=== WHAT NEEDS TO BE DONE ===
In the passage below about painting and words, what did the writer bring to Redwood Park with the idea of painting watercolors at a picnic table?

====== PROVIDED PASSAGE

So, because my paintings were about something—they were not just “interesting shapes”—I found that I had to tell people what they were about.  It took several years after I graduated from Berkeley for this to become clear enough to me for it to drive me over the barrier  that “If you have to write on the painting, it proves that the painting has failed to communicate… It’s not art, it’s (maybe) literature.”

It has been a long time now and still I am often not sure, but then sometime I think it was in 1957 it became clear that representations—pictures—of things recognizable or not were not enough.  Their names, their stories, their sounds in my head (and all the other sounds too, the music, the poems and novels and phrases from every and anywhere) were as important to me as their pictures and so must be there with them in their pictures. Just as the drip and smear had become “real art” when Cubism, Surrealism, and the “Non-Objective Painting” of Kandinsky and Mondrian had hit the facts of life of World War II and the Holocaust and drove artists beyond any conventional form of representation, so for the me who was the heir of all of that, the word—my words—could also become a part of real (though perhaps not important) art.

…I was walking around in the woods in Redwood Park.  It was a weekday afternoon, and the picnic tables were empty.  I had been there a couple of days earlier also, had seen the late afternoon through the trees, come home and painted the sunsets I imagined… fairly smooth and smeary dull greenish oil impasto with bits of red and orange between a few of the curving twisting strokes on little bits of mat board cut out from mats at the Oakland Art Museum…  Now it was afternoon again, and I had brought with me a couple of my German book pages, with the thought of painting some watercolor things here on the spot at a picnic table in the woods… these common little woods a mile or two from my house, woods I had been drawing even when I was a Berkeley student.  I began to paint not the trees themselves, nor even the colors and smears of paint that I had used a few days before as representations of them in the studio, began to paint symbols on the page and also to see that I could write on it… that I could use the page of the book—the picture plane, that tedious cliché of every modernist critique—could use the picture plane as the plane of mind.  I didn’t think in those terms then, I only knew (and began to do it) that this piece of paper before me could reflect to the extent of the range of its materials and  the paints and the skills in my hand, could reflect all the things flowing in my mind… reflect them in their flow.  I still have that little bit of old German paper, saved more by accident that for any important (or even sentimental) reason.  It is not much to look at, but for whatever I may have made since that might be more to look at, it is the seed.  That little old page with a symbol of a couple of trees and the sun, and a picnic table on an afternoon in an empty regional park, and the things I had made a few days before—all that told me that my art must be more than just a picture of something, there must be in my art all that can be fitted in... of soul.

============
====== RECORDS

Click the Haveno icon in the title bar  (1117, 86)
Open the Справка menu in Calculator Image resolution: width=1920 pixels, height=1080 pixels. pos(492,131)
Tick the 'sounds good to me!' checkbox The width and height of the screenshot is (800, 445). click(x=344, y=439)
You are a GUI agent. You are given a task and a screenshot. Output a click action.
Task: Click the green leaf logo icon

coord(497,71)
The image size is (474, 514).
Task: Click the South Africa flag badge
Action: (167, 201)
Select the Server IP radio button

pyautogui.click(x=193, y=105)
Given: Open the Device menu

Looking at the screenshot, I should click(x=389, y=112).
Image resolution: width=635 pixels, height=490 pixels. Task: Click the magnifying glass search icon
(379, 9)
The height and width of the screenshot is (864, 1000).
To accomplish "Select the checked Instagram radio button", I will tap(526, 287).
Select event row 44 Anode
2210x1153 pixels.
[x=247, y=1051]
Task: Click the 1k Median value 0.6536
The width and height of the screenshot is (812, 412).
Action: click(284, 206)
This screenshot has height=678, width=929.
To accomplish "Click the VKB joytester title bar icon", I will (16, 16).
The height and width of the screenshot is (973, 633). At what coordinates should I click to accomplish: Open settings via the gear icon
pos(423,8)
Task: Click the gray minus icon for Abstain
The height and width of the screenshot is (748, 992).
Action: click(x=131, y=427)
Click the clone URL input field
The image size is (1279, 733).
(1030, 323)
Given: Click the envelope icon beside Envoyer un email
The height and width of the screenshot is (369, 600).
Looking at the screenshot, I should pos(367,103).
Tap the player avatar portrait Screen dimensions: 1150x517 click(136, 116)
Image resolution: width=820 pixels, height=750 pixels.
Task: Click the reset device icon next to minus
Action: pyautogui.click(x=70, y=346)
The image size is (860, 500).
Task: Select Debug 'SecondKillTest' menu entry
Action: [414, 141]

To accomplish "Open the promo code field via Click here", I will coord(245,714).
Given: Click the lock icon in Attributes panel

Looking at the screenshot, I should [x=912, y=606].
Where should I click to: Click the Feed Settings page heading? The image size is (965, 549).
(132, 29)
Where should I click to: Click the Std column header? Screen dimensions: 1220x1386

============

=== ANSWER TO THE PROBLEM ===
A couple of German book pages.